Project to analyze use of manure as dairy bedding
April 3, 2008 by Manure Manager
Funding from the New York Farm
Viability Institute and its NY Ag Innovation Center initiative is
supporting an analysis of how dairy herd health is affected by
recycling farm manure as cow bedding.
Funding from the New York Farm Viability Institute and its NY Ag Innovation Center initiative is supporting an analysis of how dairy herd health is affected by recycling farm manure as cow bedding.
Cornell University researchers Ellen Harrison and Jean Bonhotal lead a team that includes veterinarians, economists and nutrient specialists studying bedding practices and herd health at four New York State dairy farms already using manure in some form for bedding.
“We will be looking at a variety of factors including pathogen levels, moisture and particle size, nutrient analysis, milk records, somatic cell counts, and the economics of recycling manure as bedding,” Bonhotal says.
For many farms, recycling manure allows farmers to eliminate the cost—amounting to thousands of dollars annually—of buying and trucking in bedding material. Some veterinarians, however, have expressed concerns about the affect on herd health of using treated manure as bedding.

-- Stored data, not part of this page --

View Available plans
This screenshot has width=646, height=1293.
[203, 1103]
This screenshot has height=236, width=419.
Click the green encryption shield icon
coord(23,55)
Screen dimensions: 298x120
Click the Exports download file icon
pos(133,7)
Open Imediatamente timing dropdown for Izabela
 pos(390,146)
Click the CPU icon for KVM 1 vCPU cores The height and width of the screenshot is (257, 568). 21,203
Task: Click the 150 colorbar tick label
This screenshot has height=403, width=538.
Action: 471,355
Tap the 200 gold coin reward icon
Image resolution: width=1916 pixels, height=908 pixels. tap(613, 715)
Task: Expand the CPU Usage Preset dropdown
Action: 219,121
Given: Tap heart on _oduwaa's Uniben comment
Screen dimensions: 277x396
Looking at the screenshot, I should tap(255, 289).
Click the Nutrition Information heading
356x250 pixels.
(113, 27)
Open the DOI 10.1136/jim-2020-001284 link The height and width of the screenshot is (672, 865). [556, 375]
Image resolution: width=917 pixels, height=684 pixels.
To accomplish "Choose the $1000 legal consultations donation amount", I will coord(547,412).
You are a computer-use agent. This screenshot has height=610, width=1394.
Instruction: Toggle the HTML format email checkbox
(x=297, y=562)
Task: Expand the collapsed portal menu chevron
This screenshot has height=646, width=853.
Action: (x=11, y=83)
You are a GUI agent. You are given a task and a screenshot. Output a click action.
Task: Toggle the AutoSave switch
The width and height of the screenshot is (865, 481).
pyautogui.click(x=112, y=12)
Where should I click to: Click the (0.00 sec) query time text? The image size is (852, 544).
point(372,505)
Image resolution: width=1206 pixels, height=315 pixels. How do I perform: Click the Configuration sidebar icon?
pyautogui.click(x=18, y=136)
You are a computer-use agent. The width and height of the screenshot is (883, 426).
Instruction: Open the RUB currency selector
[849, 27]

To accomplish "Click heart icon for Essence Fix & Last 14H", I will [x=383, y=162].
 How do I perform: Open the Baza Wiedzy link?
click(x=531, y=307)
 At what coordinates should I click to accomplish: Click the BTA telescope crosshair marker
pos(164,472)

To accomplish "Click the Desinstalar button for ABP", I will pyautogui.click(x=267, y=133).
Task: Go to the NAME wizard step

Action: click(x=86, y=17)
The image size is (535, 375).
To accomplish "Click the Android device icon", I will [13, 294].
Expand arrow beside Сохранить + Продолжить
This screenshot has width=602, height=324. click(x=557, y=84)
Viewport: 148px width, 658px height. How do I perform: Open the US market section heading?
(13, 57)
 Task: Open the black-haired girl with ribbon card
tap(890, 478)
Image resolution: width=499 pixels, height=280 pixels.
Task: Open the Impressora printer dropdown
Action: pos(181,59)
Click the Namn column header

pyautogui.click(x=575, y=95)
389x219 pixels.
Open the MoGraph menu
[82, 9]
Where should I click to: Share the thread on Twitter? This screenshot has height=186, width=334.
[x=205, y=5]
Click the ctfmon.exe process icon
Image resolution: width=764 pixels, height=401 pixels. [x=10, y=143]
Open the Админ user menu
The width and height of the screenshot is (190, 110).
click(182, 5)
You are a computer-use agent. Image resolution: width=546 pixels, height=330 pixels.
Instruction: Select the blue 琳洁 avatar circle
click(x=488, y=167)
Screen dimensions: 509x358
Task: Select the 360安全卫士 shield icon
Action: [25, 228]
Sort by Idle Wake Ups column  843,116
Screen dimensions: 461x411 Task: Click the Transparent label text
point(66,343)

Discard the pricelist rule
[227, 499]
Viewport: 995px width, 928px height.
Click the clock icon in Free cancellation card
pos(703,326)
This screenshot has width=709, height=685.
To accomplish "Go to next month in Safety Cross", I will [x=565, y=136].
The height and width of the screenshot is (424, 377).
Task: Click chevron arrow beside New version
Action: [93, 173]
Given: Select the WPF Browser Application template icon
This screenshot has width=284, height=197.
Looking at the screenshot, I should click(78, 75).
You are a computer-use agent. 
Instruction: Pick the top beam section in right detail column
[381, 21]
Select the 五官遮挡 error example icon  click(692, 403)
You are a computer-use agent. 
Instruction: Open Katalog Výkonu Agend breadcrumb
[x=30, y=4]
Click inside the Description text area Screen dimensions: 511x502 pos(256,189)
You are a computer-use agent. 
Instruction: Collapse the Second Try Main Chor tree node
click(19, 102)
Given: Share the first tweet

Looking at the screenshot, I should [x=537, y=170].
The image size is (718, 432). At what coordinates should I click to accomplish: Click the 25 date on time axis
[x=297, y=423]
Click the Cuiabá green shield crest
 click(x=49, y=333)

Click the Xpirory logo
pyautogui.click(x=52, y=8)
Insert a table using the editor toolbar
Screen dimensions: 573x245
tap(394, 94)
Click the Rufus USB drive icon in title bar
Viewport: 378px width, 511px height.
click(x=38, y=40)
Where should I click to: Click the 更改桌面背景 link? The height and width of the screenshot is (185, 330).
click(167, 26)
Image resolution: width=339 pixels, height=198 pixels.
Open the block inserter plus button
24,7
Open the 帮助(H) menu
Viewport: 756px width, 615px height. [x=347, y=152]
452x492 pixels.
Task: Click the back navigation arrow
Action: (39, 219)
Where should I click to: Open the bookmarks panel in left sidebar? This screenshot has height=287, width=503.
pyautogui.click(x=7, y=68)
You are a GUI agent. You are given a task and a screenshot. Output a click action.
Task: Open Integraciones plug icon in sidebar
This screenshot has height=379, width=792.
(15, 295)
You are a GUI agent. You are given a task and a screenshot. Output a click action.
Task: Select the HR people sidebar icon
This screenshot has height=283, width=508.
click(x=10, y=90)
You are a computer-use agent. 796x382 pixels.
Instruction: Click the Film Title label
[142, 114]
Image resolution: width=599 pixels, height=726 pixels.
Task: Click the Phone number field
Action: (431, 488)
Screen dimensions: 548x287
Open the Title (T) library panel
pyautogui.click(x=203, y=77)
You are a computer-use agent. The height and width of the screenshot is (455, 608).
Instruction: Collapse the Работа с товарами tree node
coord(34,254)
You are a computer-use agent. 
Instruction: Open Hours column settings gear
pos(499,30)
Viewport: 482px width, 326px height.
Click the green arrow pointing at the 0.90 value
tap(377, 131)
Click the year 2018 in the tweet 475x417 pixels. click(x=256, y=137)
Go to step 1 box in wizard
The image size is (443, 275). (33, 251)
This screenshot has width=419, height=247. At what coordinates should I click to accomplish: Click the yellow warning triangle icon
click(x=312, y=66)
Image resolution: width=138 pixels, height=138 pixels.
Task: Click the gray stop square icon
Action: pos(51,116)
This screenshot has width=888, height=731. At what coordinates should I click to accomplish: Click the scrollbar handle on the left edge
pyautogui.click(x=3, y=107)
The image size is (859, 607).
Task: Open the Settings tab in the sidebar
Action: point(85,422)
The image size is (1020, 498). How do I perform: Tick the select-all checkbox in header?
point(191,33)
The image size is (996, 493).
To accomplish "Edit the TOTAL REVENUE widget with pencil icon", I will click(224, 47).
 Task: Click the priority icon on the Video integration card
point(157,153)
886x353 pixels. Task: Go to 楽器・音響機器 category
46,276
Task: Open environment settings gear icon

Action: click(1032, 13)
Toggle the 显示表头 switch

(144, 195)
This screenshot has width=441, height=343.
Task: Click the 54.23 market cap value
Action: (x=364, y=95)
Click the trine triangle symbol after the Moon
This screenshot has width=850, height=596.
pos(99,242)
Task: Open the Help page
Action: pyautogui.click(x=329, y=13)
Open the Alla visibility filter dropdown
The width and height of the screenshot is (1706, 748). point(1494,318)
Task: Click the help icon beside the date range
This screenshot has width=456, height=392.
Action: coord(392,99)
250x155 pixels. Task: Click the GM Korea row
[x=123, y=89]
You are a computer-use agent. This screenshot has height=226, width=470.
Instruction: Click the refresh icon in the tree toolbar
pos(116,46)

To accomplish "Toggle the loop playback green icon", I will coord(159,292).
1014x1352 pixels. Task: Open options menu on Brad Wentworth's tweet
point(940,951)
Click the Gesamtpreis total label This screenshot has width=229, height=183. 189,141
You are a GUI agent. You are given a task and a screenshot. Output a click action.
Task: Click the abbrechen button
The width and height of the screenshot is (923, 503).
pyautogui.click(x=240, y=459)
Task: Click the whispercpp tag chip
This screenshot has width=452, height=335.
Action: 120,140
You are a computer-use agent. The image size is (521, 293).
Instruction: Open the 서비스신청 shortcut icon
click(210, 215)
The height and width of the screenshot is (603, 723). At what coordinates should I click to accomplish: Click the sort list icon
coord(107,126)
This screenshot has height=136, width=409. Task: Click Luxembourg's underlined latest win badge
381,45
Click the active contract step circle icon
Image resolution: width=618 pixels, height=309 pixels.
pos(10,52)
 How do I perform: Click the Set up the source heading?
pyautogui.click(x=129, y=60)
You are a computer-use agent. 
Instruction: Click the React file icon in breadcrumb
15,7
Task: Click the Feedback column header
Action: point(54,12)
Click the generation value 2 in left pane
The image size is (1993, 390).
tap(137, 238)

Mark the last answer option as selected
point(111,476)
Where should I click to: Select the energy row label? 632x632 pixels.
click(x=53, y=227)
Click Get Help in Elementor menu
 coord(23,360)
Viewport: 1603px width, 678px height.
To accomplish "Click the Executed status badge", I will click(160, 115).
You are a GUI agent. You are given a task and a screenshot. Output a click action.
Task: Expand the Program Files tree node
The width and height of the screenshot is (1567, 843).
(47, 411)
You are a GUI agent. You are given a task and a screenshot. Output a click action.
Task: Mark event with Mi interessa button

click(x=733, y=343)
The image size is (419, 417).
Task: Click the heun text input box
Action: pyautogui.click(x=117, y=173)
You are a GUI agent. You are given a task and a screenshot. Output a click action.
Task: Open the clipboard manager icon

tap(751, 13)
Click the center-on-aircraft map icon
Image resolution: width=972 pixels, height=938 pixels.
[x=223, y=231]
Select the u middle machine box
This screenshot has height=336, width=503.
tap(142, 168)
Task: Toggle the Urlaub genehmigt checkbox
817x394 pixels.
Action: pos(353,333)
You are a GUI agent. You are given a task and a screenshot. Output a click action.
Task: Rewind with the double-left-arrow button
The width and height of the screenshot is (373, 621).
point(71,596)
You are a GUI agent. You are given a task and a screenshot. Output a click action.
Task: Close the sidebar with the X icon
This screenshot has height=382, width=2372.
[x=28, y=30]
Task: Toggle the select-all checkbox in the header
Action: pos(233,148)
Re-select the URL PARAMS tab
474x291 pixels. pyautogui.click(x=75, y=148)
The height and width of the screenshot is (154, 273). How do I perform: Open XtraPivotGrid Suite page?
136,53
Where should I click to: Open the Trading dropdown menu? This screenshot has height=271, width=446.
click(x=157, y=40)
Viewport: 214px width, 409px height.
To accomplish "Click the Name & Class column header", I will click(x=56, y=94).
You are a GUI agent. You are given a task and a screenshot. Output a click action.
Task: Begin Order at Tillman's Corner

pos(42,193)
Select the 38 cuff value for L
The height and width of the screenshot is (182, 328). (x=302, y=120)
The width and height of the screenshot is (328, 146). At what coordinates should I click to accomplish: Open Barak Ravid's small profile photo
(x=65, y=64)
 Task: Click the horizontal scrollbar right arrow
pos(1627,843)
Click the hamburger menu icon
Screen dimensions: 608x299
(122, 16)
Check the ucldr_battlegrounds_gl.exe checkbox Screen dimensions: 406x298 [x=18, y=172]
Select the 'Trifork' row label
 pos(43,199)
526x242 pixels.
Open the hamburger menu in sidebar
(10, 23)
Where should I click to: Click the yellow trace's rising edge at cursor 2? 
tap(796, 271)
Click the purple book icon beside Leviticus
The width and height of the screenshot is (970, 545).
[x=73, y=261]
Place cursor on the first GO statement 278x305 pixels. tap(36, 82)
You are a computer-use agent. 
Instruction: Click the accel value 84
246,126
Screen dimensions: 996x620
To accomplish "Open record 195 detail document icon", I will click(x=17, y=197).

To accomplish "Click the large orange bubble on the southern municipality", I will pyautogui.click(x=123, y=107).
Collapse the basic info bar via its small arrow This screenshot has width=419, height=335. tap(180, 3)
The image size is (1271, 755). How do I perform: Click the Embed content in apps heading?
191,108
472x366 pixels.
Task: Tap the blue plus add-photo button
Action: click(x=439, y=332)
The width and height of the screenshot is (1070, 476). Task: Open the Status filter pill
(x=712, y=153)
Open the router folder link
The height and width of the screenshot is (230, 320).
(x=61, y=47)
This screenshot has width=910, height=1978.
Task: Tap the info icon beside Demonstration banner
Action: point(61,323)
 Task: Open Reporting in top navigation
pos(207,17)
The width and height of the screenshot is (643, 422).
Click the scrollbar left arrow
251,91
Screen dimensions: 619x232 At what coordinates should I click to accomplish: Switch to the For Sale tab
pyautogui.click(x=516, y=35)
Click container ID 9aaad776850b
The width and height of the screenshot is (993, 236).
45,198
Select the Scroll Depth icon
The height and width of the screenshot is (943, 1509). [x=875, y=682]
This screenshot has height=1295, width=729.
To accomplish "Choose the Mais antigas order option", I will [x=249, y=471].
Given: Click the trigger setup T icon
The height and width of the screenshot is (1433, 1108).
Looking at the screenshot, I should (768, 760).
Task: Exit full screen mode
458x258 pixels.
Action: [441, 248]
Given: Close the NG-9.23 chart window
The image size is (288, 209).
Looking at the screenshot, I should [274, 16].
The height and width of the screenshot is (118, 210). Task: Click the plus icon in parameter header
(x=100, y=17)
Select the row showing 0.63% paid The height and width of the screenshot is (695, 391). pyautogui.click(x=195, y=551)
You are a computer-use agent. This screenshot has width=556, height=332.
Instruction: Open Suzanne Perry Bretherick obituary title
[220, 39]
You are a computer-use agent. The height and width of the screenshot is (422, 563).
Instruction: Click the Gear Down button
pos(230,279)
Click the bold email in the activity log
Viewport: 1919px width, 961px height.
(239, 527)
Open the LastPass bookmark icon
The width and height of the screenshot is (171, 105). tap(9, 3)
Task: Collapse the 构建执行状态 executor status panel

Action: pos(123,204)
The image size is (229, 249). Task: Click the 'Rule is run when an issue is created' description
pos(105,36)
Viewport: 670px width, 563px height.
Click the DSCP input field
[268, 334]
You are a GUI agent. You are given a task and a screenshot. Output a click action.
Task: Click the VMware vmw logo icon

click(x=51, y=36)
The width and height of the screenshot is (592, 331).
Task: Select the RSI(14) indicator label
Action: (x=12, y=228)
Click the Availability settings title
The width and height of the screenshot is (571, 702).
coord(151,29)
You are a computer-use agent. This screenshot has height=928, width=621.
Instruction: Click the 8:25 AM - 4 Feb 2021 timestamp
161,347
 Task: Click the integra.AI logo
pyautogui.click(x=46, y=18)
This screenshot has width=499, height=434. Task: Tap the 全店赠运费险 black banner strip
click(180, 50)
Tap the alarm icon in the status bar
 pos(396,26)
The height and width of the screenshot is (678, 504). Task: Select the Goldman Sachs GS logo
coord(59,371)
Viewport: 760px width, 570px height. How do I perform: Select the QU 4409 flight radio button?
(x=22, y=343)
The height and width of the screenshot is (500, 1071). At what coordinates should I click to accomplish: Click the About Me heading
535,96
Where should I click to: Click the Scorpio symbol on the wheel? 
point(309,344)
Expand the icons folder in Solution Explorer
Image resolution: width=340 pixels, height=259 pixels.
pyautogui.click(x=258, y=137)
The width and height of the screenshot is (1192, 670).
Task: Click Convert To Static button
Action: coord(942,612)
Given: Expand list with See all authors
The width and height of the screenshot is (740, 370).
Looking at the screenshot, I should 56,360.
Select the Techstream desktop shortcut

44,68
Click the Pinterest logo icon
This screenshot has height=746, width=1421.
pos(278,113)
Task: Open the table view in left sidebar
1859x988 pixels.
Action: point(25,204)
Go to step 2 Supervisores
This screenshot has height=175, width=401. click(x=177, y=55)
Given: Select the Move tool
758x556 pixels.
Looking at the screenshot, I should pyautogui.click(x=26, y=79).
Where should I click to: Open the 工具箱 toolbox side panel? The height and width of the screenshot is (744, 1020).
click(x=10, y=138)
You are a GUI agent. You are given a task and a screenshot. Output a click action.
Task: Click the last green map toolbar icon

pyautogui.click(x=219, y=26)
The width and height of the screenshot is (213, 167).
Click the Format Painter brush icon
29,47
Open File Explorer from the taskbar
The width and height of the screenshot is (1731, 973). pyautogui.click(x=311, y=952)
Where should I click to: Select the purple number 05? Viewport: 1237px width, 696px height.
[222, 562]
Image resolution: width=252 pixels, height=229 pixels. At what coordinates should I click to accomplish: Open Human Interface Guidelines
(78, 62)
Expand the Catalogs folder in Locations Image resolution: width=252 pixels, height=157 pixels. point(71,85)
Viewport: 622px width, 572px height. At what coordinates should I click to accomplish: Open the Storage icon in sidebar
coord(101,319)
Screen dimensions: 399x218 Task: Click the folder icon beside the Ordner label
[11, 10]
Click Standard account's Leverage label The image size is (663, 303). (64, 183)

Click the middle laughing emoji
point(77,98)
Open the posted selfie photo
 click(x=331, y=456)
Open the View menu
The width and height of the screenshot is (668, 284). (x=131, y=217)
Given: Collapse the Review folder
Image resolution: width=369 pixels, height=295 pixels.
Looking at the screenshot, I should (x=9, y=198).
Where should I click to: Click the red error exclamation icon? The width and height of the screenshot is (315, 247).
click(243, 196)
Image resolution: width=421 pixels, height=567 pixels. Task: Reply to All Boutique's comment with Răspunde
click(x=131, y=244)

Patterson Farms near Auburn, NY has been using separated cow manure solids as dairy bedding since 1999. In October 2005 the farm began using an anaerobic digestion manure system and is now applying digested manure solids as bedding.
“Recycling the manure as bedding has been economically and environmentally sound for us. We are often too quick to blame bedding when we see udder problems or health issues. This NY Ag Innovation Center project will quantify the effect on herd health and help us interpret the best bedding method to use,” Connie Patterson says.